Check every line below for the word "რუსთაველის" and show those that hold it.

▸ Entries shown
════════════════════

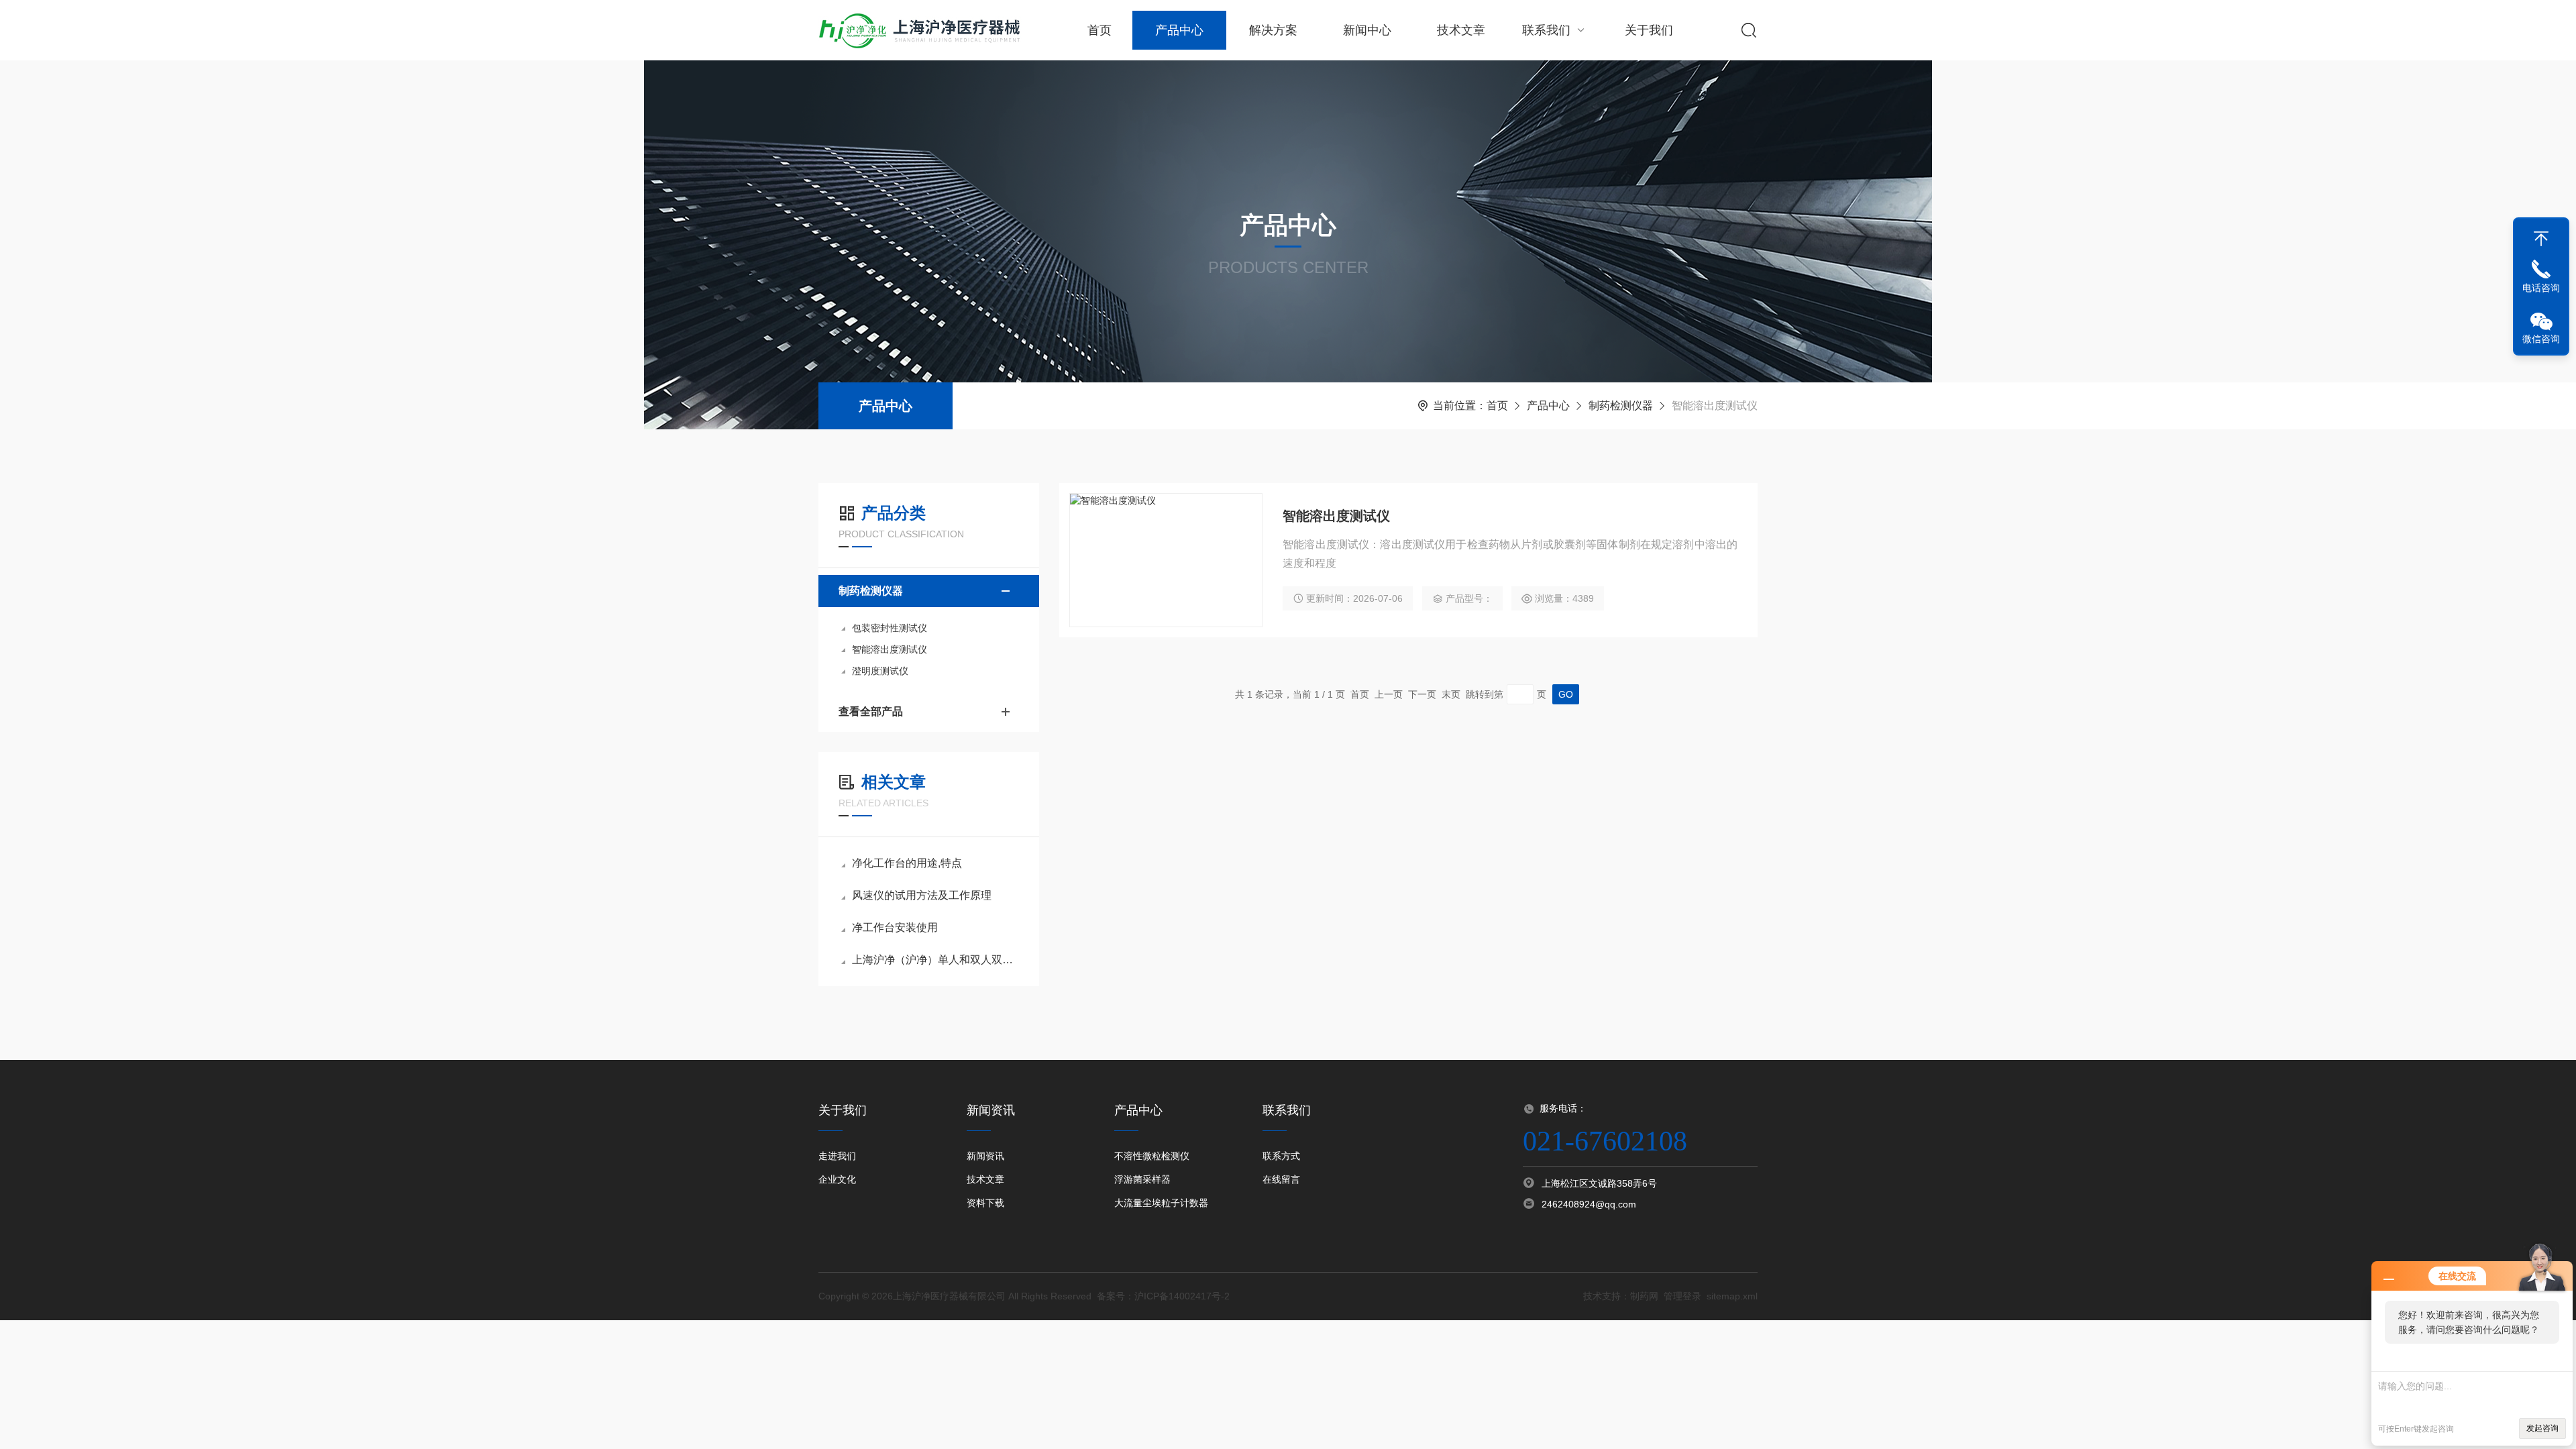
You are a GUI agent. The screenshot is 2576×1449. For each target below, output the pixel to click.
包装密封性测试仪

════════════════════

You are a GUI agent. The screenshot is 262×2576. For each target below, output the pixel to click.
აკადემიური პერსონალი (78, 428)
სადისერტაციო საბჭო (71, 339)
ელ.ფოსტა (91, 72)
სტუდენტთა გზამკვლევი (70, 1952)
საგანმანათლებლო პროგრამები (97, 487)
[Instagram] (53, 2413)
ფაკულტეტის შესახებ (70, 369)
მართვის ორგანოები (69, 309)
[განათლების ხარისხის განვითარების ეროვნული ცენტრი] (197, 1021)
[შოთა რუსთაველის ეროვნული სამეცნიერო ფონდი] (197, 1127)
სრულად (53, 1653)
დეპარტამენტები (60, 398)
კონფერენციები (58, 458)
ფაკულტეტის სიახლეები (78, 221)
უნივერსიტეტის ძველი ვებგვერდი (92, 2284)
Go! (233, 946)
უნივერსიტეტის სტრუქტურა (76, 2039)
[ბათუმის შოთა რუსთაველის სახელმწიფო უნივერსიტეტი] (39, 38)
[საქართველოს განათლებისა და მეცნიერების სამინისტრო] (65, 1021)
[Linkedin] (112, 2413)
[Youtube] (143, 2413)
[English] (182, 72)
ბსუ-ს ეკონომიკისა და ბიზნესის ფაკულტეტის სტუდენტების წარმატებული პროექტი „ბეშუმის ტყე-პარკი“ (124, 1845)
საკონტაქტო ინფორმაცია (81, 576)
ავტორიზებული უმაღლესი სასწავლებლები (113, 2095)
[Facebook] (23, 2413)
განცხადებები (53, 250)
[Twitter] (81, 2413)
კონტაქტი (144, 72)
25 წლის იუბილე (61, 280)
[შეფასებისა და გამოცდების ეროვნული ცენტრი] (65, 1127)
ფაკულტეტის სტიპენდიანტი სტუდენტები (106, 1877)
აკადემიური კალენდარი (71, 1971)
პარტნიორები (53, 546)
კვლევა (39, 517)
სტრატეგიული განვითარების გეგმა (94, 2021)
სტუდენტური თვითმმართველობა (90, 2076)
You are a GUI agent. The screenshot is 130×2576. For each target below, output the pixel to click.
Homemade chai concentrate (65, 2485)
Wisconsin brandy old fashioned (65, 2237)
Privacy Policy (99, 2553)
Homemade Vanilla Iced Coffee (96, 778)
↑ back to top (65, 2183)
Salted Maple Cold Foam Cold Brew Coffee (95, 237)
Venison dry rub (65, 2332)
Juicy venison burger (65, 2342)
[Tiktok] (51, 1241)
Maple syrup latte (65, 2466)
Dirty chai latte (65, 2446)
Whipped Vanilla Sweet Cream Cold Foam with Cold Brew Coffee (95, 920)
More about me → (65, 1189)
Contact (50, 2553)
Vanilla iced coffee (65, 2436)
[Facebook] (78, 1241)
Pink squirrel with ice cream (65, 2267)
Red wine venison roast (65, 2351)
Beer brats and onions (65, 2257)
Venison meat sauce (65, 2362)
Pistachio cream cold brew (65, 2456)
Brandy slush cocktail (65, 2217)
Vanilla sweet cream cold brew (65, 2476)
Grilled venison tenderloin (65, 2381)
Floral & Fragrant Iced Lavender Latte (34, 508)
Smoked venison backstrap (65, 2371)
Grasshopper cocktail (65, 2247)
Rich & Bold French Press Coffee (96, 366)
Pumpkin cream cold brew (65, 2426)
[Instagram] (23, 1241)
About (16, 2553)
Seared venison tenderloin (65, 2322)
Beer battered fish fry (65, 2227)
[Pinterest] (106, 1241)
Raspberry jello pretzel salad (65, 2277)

════════════════════

▸ Completed exercise
[შოთა რუსთაველის ეროვნული სამეცნიერო ფონდი] (197, 1127)
[ბათუმის შოთა რუსთაველის სახელმწიფო უნივერსიტეტი] (39, 38)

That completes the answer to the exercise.